## Your assignment
Give back each line below verbatim.
------------
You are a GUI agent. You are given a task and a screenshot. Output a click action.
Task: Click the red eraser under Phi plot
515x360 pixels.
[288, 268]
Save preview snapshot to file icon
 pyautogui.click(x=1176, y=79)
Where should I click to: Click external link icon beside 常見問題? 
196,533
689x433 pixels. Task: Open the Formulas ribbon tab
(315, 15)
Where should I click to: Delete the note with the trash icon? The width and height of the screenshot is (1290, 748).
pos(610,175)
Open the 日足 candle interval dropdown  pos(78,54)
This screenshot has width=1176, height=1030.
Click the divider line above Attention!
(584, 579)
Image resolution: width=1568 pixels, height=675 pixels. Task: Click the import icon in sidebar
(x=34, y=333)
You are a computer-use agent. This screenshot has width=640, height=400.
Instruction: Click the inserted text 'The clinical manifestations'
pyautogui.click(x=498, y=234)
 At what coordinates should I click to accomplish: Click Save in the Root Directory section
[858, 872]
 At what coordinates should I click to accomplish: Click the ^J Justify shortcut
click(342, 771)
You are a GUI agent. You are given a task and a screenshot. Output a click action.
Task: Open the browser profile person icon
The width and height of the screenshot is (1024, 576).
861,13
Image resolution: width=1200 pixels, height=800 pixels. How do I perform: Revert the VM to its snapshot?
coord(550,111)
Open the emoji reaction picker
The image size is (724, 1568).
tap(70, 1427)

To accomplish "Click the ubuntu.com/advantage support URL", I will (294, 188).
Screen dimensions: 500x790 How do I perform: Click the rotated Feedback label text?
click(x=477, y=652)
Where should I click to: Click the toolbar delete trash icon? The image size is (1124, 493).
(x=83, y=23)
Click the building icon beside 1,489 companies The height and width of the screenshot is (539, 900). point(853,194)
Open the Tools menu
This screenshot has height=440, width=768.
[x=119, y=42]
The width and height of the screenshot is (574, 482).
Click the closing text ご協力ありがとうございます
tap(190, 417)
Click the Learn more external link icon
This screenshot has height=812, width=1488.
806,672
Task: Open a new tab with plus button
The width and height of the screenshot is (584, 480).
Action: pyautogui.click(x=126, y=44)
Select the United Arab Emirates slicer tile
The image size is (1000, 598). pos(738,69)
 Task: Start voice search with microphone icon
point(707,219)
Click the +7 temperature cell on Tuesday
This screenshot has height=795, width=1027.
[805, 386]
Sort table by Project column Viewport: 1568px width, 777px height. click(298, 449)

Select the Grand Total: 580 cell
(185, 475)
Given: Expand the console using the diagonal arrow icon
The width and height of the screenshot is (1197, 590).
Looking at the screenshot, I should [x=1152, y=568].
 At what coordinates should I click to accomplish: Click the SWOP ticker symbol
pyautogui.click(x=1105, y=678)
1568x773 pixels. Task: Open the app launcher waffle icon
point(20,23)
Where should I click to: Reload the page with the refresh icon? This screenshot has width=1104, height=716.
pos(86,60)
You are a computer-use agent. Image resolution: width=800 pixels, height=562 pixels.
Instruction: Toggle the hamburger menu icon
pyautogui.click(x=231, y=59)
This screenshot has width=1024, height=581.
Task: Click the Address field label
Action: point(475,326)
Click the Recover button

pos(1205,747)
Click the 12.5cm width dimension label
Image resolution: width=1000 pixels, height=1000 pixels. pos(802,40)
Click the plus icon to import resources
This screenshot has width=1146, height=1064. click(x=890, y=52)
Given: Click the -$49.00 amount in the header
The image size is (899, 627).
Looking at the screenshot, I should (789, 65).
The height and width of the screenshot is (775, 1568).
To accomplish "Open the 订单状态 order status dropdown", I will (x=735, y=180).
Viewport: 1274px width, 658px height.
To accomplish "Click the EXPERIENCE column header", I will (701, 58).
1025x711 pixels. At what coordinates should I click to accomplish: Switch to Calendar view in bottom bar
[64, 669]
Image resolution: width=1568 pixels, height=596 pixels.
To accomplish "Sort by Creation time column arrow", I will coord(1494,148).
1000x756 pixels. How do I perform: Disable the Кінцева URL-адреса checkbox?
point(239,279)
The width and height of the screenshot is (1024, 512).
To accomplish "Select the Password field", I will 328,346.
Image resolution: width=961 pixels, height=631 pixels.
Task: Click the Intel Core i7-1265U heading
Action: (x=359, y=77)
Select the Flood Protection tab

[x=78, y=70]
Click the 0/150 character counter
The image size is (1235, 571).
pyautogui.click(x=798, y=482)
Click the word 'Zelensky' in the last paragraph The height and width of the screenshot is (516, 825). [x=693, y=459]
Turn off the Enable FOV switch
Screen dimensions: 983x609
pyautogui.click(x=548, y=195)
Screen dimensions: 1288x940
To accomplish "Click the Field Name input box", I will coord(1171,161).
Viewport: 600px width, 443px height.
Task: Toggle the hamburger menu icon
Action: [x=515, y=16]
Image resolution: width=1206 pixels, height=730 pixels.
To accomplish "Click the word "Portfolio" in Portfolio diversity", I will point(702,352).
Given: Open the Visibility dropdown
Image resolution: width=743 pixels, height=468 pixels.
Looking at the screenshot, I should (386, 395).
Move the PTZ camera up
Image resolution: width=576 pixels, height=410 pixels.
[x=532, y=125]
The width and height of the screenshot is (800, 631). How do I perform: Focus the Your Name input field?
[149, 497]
------------
## Result of the task
You are a GUI agent. You are given a task and a screenshot. Output a click action.
Task: Click the red eraser under Phi plot
515x360 pixels.
[288, 268]
Save preview snapshot to file icon
 pyautogui.click(x=1176, y=79)
Where should I click to: Click external link icon beside 常見問題? 
196,533
689x433 pixels. Task: Open the Formulas ribbon tab
(315, 15)
Where should I click to: Delete the note with the trash icon? The width and height of the screenshot is (1290, 748).
pos(610,175)
Open the 日足 candle interval dropdown  pos(78,54)
This screenshot has width=1176, height=1030.
Click the divider line above Attention!
(584, 579)
Image resolution: width=1568 pixels, height=675 pixels. Task: Click the import icon in sidebar
(x=34, y=333)
You are a computer-use agent. This screenshot has width=640, height=400.
Instruction: Click the inserted text 'The clinical manifestations'
pyautogui.click(x=498, y=234)
 At what coordinates should I click to accomplish: Click Save in the Root Directory section
[858, 872]
 At what coordinates should I click to accomplish: Click the ^J Justify shortcut
click(342, 771)
You are a GUI agent. You are given a task and a screenshot. Output a click action.
Task: Open the browser profile person icon
The width and height of the screenshot is (1024, 576).
861,13
Image resolution: width=1200 pixels, height=800 pixels. How do I perform: Revert the VM to its snapshot?
coord(550,111)
Open the emoji reaction picker
The image size is (724, 1568).
tap(70, 1427)

To accomplish "Click the ubuntu.com/advantage support URL", I will (294, 188).
Screen dimensions: 500x790 How do I perform: Click the rotated Feedback label text?
click(x=477, y=652)
Where should I click to: Click the toolbar delete trash icon? The image size is (1124, 493).
(x=83, y=23)
Click the building icon beside 1,489 companies The height and width of the screenshot is (539, 900). point(853,194)
Open the Tools menu
This screenshot has height=440, width=768.
[x=119, y=42]
The width and height of the screenshot is (574, 482).
Click the closing text ご協力ありがとうございます
tap(190, 417)
Click the Learn more external link icon
This screenshot has height=812, width=1488.
806,672
Task: Open a new tab with plus button
The width and height of the screenshot is (584, 480).
Action: pyautogui.click(x=126, y=44)
Select the United Arab Emirates slicer tile
The image size is (1000, 598). pos(738,69)
 Task: Start voice search with microphone icon
point(707,219)
Click the +7 temperature cell on Tuesday
This screenshot has height=795, width=1027.
[805, 386]
Sort table by Project column Viewport: 1568px width, 777px height. click(298, 449)

Select the Grand Total: 580 cell
(185, 475)
Given: Expand the console using the diagonal arrow icon
The width and height of the screenshot is (1197, 590).
Looking at the screenshot, I should [x=1152, y=568].
 At what coordinates should I click to accomplish: Click the SWOP ticker symbol
pyautogui.click(x=1105, y=678)
1568x773 pixels. Task: Open the app launcher waffle icon
point(20,23)
Where should I click to: Reload the page with the refresh icon? This screenshot has width=1104, height=716.
pos(86,60)
You are a computer-use agent. Image resolution: width=800 pixels, height=562 pixels.
Instruction: Toggle the hamburger menu icon
pyautogui.click(x=231, y=59)
This screenshot has width=1024, height=581.
Task: Click the Address field label
Action: point(475,326)
Click the Recover button

pos(1205,747)
Click the 12.5cm width dimension label
Image resolution: width=1000 pixels, height=1000 pixels. pos(802,40)
Click the plus icon to import resources
This screenshot has width=1146, height=1064. click(x=890, y=52)
Given: Click the -$49.00 amount in the header
The image size is (899, 627).
Looking at the screenshot, I should (789, 65).
The height and width of the screenshot is (775, 1568).
To accomplish "Open the 订单状态 order status dropdown", I will (x=735, y=180).
Viewport: 1274px width, 658px height.
To accomplish "Click the EXPERIENCE column header", I will (701, 58).
1025x711 pixels. At what coordinates should I click to accomplish: Switch to Calendar view in bottom bar
[64, 669]
Image resolution: width=1568 pixels, height=596 pixels.
To accomplish "Sort by Creation time column arrow", I will coord(1494,148).
1000x756 pixels. How do I perform: Disable the Кінцева URL-адреса checkbox?
point(239,279)
The width and height of the screenshot is (1024, 512).
To accomplish "Select the Password field", I will 328,346.
Image resolution: width=961 pixels, height=631 pixels.
Task: Click the Intel Core i7-1265U heading
Action: (x=359, y=77)
Select the Flood Protection tab

[x=78, y=70]
Click the 0/150 character counter
The image size is (1235, 571).
pyautogui.click(x=798, y=482)
Click the word 'Zelensky' in the last paragraph The height and width of the screenshot is (516, 825). [x=693, y=459]
Turn off the Enable FOV switch
Screen dimensions: 983x609
pyautogui.click(x=548, y=195)
Screen dimensions: 1288x940
To accomplish "Click the Field Name input box", I will coord(1171,161).
Viewport: 600px width, 443px height.
Task: Toggle the hamburger menu icon
Action: [x=515, y=16]
Image resolution: width=1206 pixels, height=730 pixels.
To accomplish "Click the word "Portfolio" in Portfolio diversity", I will point(702,352).
Given: Open the Visibility dropdown
Image resolution: width=743 pixels, height=468 pixels.
Looking at the screenshot, I should (386, 395).
Move the PTZ camera up
Image resolution: width=576 pixels, height=410 pixels.
[x=532, y=125]
The width and height of the screenshot is (800, 631). How do I perform: Focus the Your Name input field?
[149, 497]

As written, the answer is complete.